**Aşağıdakileri tamamlayın:**
A) Halk şairleri hakkındaki alıntıda “Halk şairlerinin şiirlerinde çoğunlukla” diye başlayan paragrafı, ana bilgileri koruyarak daha kısa biçimde yeniden yazın.
B) Lütfen halk şairleri hakkındaki alıntıyı kaldığı yerden sürdürün.

**Alıntı:**
----

Her âşık ustası ile iftihar eder
Feryadı figanım ah ü zâr oldu
Saz oldu vücudum tel ne ilazım
(Zefil Necmi)
++++++++++
Halk şairlerimizin ters bir kaderi vardır. Âşıklar alçak gönüllü kişiler olduklarından şiirlerinde çoğu kez memleketlerini, açık künyelerini, yaşadıkları yılları belirtmezler. Sadece tabşırma ile yetinirler. Mahlasları dışında ad bulma olanağı çoğunlukla yoktur.
Halk şairlerinin şiirlerinde çoğunlukla yaşadığı yöreleri belirleyen izlerin bulunmayışı, bazı halk şairlerinin memleketlerinin karıştırılmasına neden olmuş; örneğin, Çorumlu Deli Boran güneyli sanılmış, Tokatlı Gedai de Beşiktaşlı sanılarak edebiyat dünyasına Beşiktaşlı Gedai olarak tanıtılmıştır.
Sadettin Nüzhet Ergun ise 1933 yılında Beşiktaşlı Gedai adlı bir kitap yayımlayarak Tokatlı Gedai’nin İstanbul’a mal edilmesine neden olmuştur.
Ne zaman ki, Muhtar Yahya Dağlı Gedai’nin manevi oğlu Dr. Rıza Bey’le tanışıp, Gedai’nin defterlerini elde edip, Dr. Rıza Bey’den hayatı hakkında gerçek bilgileri öğrenip Tokatlı olduğunu anlayınca durum değişmiş ve Dr. Ali Rıza Bey’den aldığı bilgilere dayanarak Tokat’a gidip araştırmalar yapmış; 1943’te de Tokatlı Gedai adlı bir eser yayımlamıştır. Ne yazık ki hâlâ bu yanılgı tam düzelmiş değildir. Kimileri yine Tokatlı Gedaî’yi Beşiktaşlı Gedaî olarak göstermektedir.

----

**Ham veri:**
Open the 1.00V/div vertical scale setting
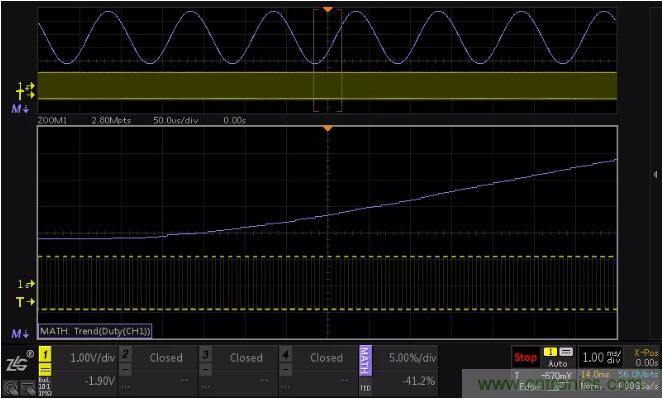 [x=92, y=358]
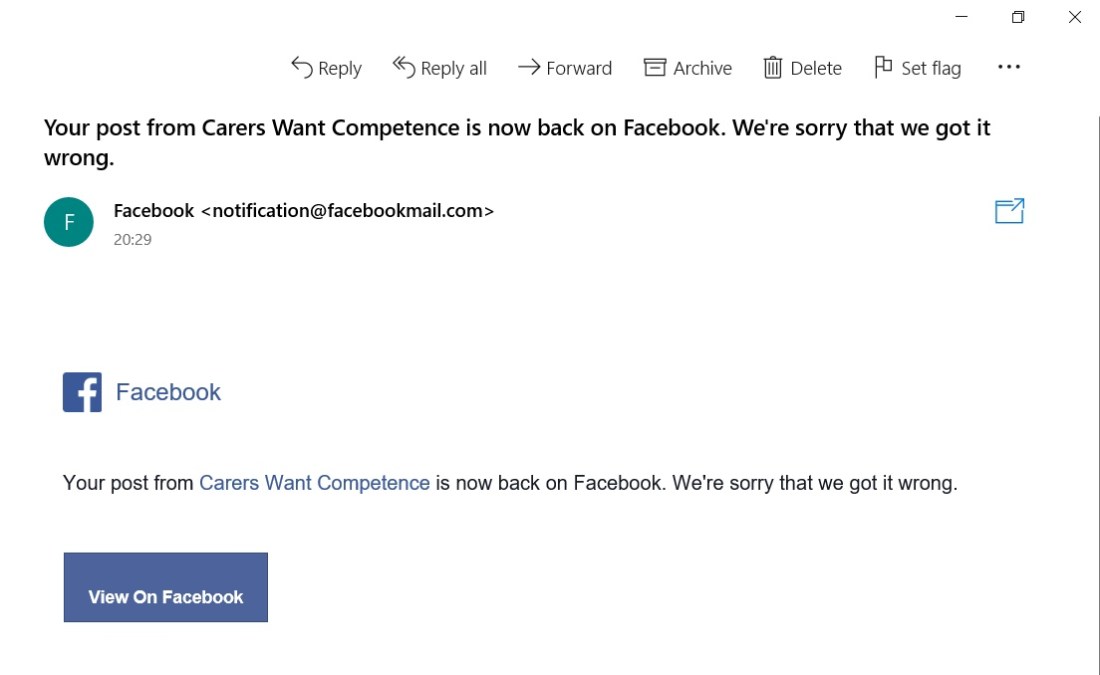1100x675 pixels.
Task: Click the 20:29 received timestamp
Action: click(133, 240)
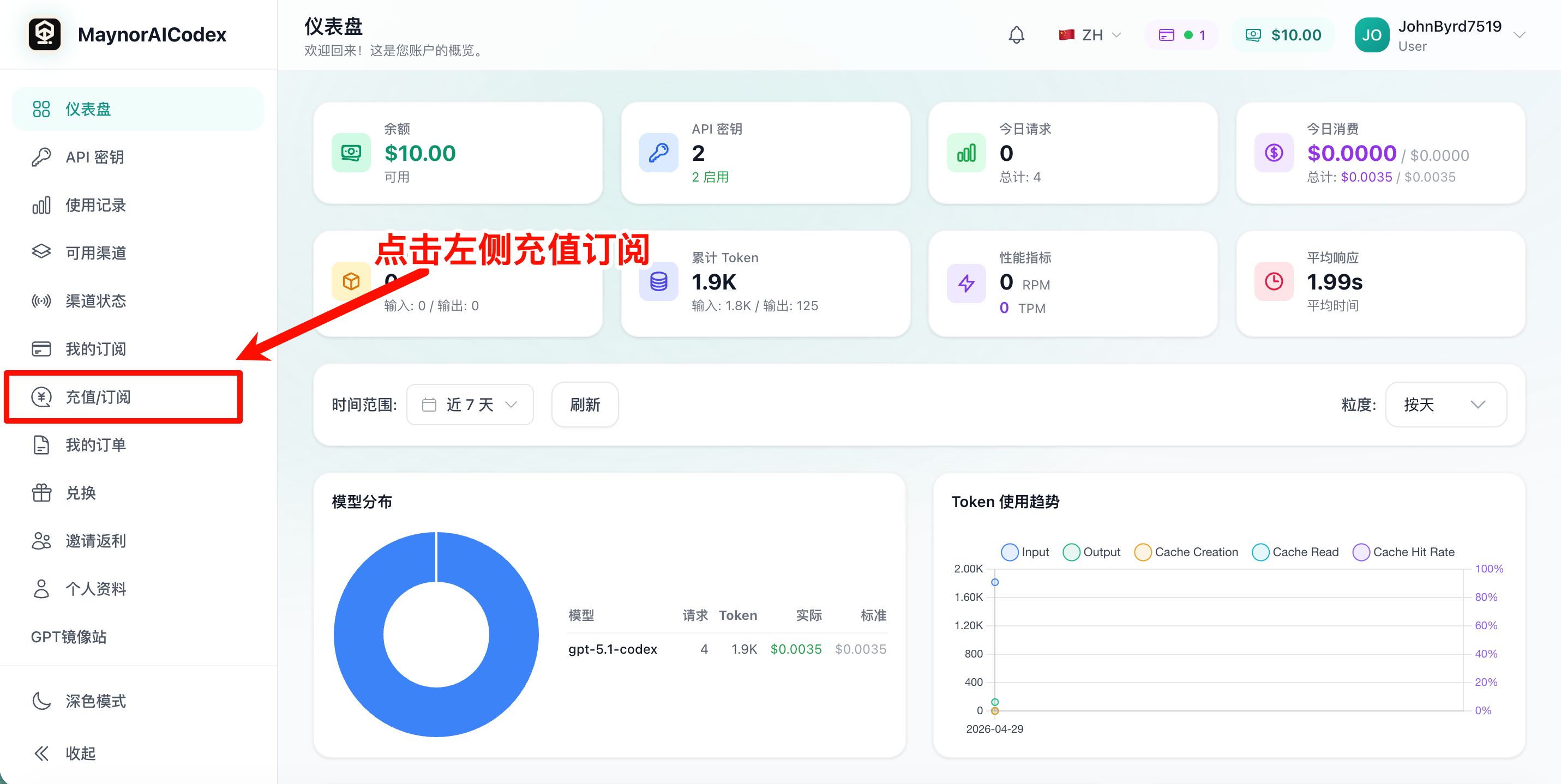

----

**Sırayla sonuçlar:**
A) Halk şairlerinin şiirlerinde yaşadıkları yöreyi gösteren izlerin bulunmaması, bazılarının memleketinin karıştırılmasına yol açmıştır. Örneğin Çorumlu Deli Boran güneyli sanılmış, Tokatlı Gedai ise Beşiktaşlı sanılıp edebiyat dünyasına Beşiktaşlı Gedai olarak tanıtılmıştır.

B)
Emrah kolundan sonra bu yörede oluşan önemli bir âşık kolu da Talibî koludur.
Mezar taşında:
Ben garip başım garip
Sılada eşim garip
Ölsem mezara girsem
Mezarda taşım garip
biçiminde arı, duru, temiz bir Türkçe ile bir dörtlüğü bulunan Talibî’nin baskın özelliği çok iyi saz çalması, şiirlerinde öğüt ağırlıklı etkin söylemlerin ön planda olmasıdır. Bu durum çıraklarının da ana özelliklerindendir. Talibî gibi ahenkli ve coşkulu söyleyişlerin benzerini:
Baş uydurup gözün aç gel didâre
Bu didârda kavga olmaz kal olmaz
Uydur işleğini Hakk’a hoş ola
Bala bal demekle ağız bal olmaz
gibi çırağı Fedaî’de ve diğer çıraklarında görmek mümkündür.
Her âşık ustası ile iftihar eder. Tokatlı Nurî’nin, ustası Erzurumlu Emrah için onun çırağı olmasından gururla söz ettiği:
Sevdiğim üstüne faikin kimdir
Benden özge vasfa lâyıkın kimdir
Sorarlarsa âşık sadıkın kimdir
Nurî vardır Emrah çıraklarından
deyişi, Emrah kolunda; Nurî’nin çırağı Zileli Ceyhunî’nin:
Sırrı enel-hak diyecek kimdir
Kanaat lokmasın yiyecek kimdir
Melamet hırkasın giyecek kimdir
Ceyhunî var Nurî çıraklarından
biçimindeki deyişi geleneğe bağlılığın ve ustaya olan saygının işaretlerindendir.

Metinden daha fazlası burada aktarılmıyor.